Let us say we have N_{t} training data points of n dimensions, training points each designated at t_{i,j}, for the ith index training point, jth coordinate . These training points belong to two classes, which we’ll classify as the -1 team and the 1 team. Since hyperplanes are represented most easily in equation a^{T}x = b, where where b is a constant and a is an n-dimensional vector of coefficients, our goal here is to solve for the a coefficients and the b constant.

So let’s arrange the problem thusly; we want our A matrix for the least squares problem to contain our data points, such that

A = \begin{bmatrix} t_{1,1} & t_{1,2} & \hdots & t_{1,n} & 1 \\ t_{2,1} & t_{2,2} & \hdots & t_{2,n} & 1 \\ \vdots & & & & \vdots \\ t_{N_{t}, 1} & t_{N_{t}, 2} & \hdots & t_{N_{t}, n} & 1 \end{bmatrix}

So we have our rows of data points stacked on top of each other, with a column of 1s representing a constant offset of b in our hyperplane equation. The b vector is obviously then just going to be a stack of -1s and 1s for whatever class each row data point is matched to.

And then obviously since this is least squares, our resulting \hat{a} vector of coordinates is going to be

\hat{a} = (A^{*}A)^{-1}A^{*}b

We have our hyperplane, now how do we do validation or classification of new data points?
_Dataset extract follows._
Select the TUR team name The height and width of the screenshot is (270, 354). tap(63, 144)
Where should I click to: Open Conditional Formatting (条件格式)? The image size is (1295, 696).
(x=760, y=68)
Recall that we classified our points using -1 and 1 teams. Adding a 1 to the tail of each data point like we did before to represent the constant b term in the hyperplane equation which we have in our coefficients, we can use our hyperplane equation’s left side, a^{T}x, and simply classify points depending if the result is negative or positive!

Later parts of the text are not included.